Containers (bytes/list/map/set/stream/vector)

  • Our iterator interfaces aren't standard compliant at the moment, we should make them so.

  • Different from iterators in the C++ standard library, we need iterators to be safe against undefined behavior. We want the following semantics:

    • An existing iterator must generally remain valid as long as the underlying container sticks around.

    • An existing iterator becomes invalid in two cases:

      1. The underlying container gets destroyed.
      2. Due to container changes, the iterator's current position semantically does not "make sense" anymore. For example, a vector iterator pointing to an index i will be invalid once the vector shrinks to less than i+1 elements. (Note the "semantically" here: For example, resizing of a vector's internal array should not invalidate any iterators.)
    • Once invalid, any attempt to deference an iterator must throw an exception.

    • Even when invalid, iterator operations other than dereferencing should remain supported. For example, if one keep incrementing a vector iterator beyond the vector's size, it may eventually become valid again if the vector grows sufficiently. (This property is particularly important for streams; we'll discuss that further down below.)

    • As the previous bullet suggests, it is possible for an invalid iterator to become valid once more if the container changes accordingly.

    • Iterators must not prevent their underlying containers from being destroyed (e.g., they can't store a strong reference to the container, as that would force it to stay around until the iterator dies.)

  • These safe properties came with some overhead.

    • Generally we accept that overhead.

    • Internally, however, we should avoid the overhead where we safely can. For example, if another part of libhilti-rt executes an iteration over a bytes instance where iterators can't become invalid while the operation is in progress, we should just skip the safety checks (this is the reason for the current "Safe" vs "Non-Safe" iterators; but not sure that's the best way to approach it).

    • Longer-term, the code generator could make use of such "unsafe" paths as well in cases where it can guarantee that the safety properties are still maintained by the particular code being generated.

Integers

TODO

String & Bytes

TODO

Stream

TODO

Global State & Thread Safety

  • Generally, the runtime library should avoid global state wherever possible to remain thread-safe. While we currently are not spawning multiple threads, we will do so eventually.

  • To that end, most global state that the library needs is encapsulated in the hilti::rt::Context struct. Each thread gets its own context instance, and receives access to it through hilti::rt::context::get() (which internally uses a TLS variable). That means that all accesses to anything in Context are automatically thread-safe.

  • There's a small set of truely global state in {hilti/spicy}/rt/global-state.h.

    • Some of this is read-only configuration information, which is thread-safe.
    • Some is state that needs to be managed acrosss threads; we need to review this, as currently some of that is not used in a thread-safe manner.
    • Generally, we should avoid adding any truely global state wherever we can, unless there's a strong reason for doing so.

Fibers

HILTI uses co-routines to suspend execution at arbitrary times and return control back to host applications.

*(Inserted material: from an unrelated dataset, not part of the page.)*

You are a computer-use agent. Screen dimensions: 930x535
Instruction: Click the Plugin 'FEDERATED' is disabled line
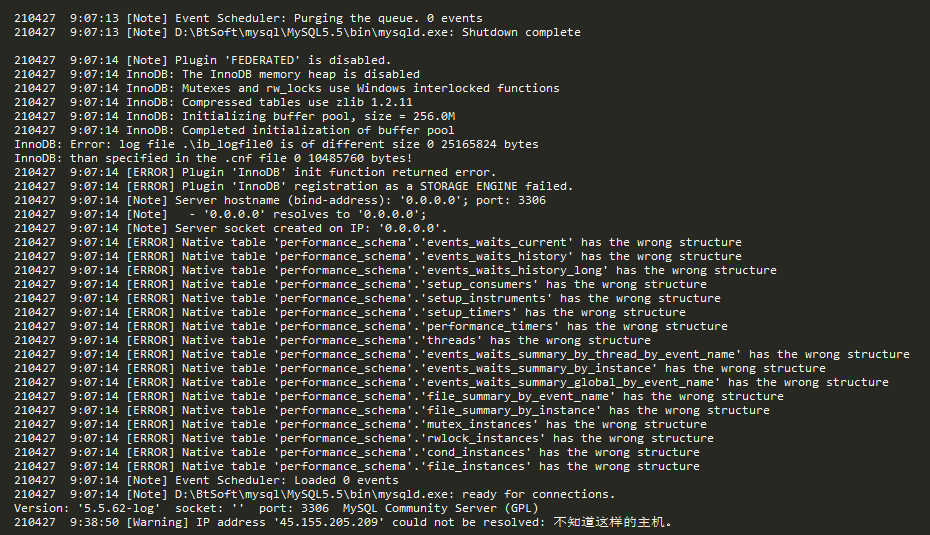coord(203,60)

That's how Spicy implements incremental parsing: whenever it runs out of input, it returns back to the host application (e.g., Zeek) until more becomes availablee. It the resumes just where it left off.

This is implemented through a Fiber abstraction that internally uses the libtask co-routine implementation, plus recycling of old fibers through a cache so that we don't need to reallocated stacks constantly.

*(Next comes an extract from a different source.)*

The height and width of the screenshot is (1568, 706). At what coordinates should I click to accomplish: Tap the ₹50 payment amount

This code is unfortunately quite hard to follow because the control flow just jumps around so awkwardly. It generally seems to be working, but would benefit from some review:

  1. Are there other co-routine implementation out there are either either (1) more efficient, or (2) more portable (but not less efficient)? (Just waiting for C++20 co-routines is an option, too).

  2. Fibers are on Spicy's hot path, so performance here is critical: Is there anything we can speed up here? For example, we are currently wrapping callbacks into std::function, which I understand comes with some overhead.

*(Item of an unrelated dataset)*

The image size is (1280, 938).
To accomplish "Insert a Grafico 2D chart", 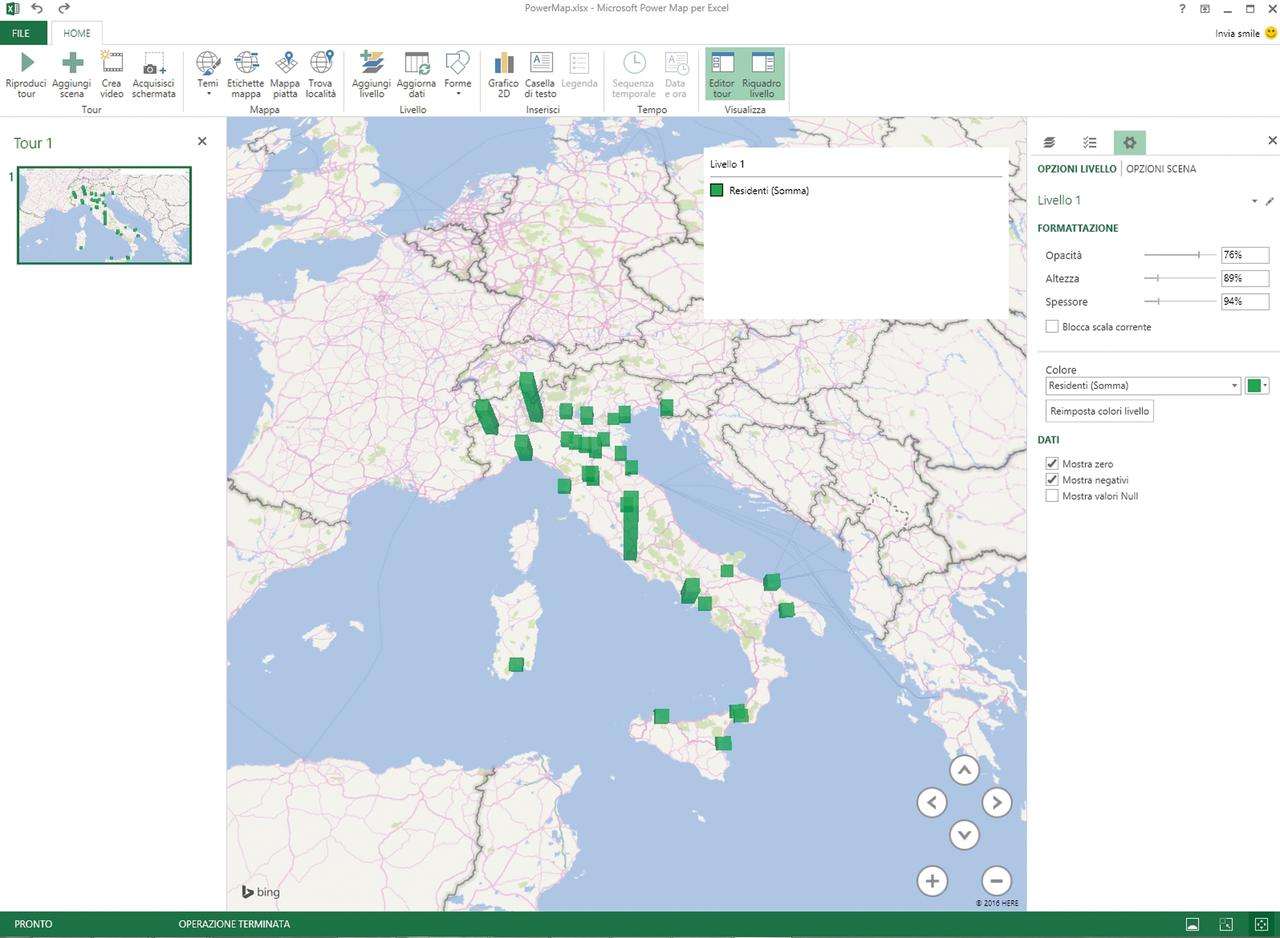I will (x=503, y=64).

  3. We have some unit tests, but should extend. A little benchmark tool to measure context switch overhead would be valuable, too.

Use of tinyformat (fmt.h)

I'm thinking we should switch to {fmt} as the more standard implementation. However, there's a catch: I believe we will eventually need our own implementation of format string rendering because otherwise we're getting semantic mismatches between HILTI's types and how the C++ side happens to interpret them. (This has already come up in a couple tickets, and I imagine we'll keep running into that.)

Result

We should generally use Result and ``result::Error` more consistently across the API, instead of where currently use booleans or null values.

Utilities (util.h)

There's probably some cleanup & optimization we can apply to a number of these utility functions, potentially also split them out into some subgroups.